Suara itu benar-benar mengejutkan. Ketika mereka yang sedang bertempur itu berpaling, maka mereka melihat seorang gadis yang berdiri di muka pintu menyandang pedang di lambung.

“Ken Padmi” Ki Selabaira berteriak, “menyingkirlah”

“Tidak ayah. Aku tidak akan menyingkir” jawab Ken Padmi.

“Jangan bodoh” Makertipun berteriak. Tetapi Ken Padmi masih, berdiri di tempatnya. Dengan lantang ia berkata, “Ayah. Pusat dari persoalan ini ada padaku”

“Ya. Tetapi menyingkirlah”

Semua orang menjadi heran melihat Ken Padmi justru tersenyum. Untuk sesaat pertempuran itu justru telah berhenti.
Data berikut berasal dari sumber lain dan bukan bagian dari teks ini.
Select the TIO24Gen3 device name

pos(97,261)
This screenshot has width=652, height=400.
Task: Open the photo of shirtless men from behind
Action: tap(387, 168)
“Ayah” berkata Ken Padmi, “jika ayah mengijinkan, biarlah aku mencari penyelesaian dari persoalan ini”

“Apa yang kau maksud?”

“Seandainya ada perkelahian, jangan menyangkutkan orang yang tidak bersalah”

Orang-orang yang berdiri di halaman itu pun menjadi semakin tidak mengerti. Mereka melihat Ken Padmi berdiri tegak tanpa kecemasan sama sekali.

Ki Selabajra yang mencemaskan nasib anaknya itupun kemudian melangkah naik ke pendapa. Tatapi anaknya sudah berteriak, “Aku akan mengadakan sayembara tanding”

“Sayembara tanding” setiap mulut telah mengulang.

“Ya. Sayembara tanding. Aku akan memilih seorang yang akan melindungi aku. Siapa pun yang dapat mengalahkannya, maka ia berhak atas aku, apa pun yang akan dilakukannya. Apakah aku akan dijadikan istrinya yang ke duapuluh lima, atau akan dijadikan budak belian, aku sama sekali tidak berkeberatan. Apa pun yang akan diperlakukan terhadapku, aku akan menyerah”

Yang terdengar kemudian adalah suara tertawa yang meledak. Gagak Branang tidak dapat menahan gejolak persasaannya. Sambil meloncat ke depan ia berteriak, “Bagus. Suatu sikap yang adil dan terpuji. Segera tunjukkan kepadaku, laki-laki yang manakah yang akan kau pilih?”

“Apakah harus seorang laki-laki?” bertanya Ken Padmi.

Pertanyaan itu agak membingungkan Gagak Branang dan setiap orang yang mendengarnya. Bahkan Ki Selabajra pun bertanya dengan gagap, “ Apakah kau, kau sendiri yang akan memasuki arena sayembara tanding itu?”

Ken Padmi tertawa, sehingga ayahnya menjadi heran. Ia sama sekali tidak melihat kecemasan di wajah gadis itu.

“Apakah ia menjadi berputus asa dan ingin membunuh diri?” bertanya Ki Selabajra di dalam hatinya.

Namun dalam pada itu Ken Padmi menjawab, “Aku hanya bertanya saja, ayah. Tetapi aku memang akan menunjuk seorang laki-laki yang ada di padepokan ini. Bertempur sampai tuntas. Aku tidak mengatakan mati, karena menyerah juga berarti kalah”

“Tidak” teriak Gagak Branang, “bertempur sampai mati”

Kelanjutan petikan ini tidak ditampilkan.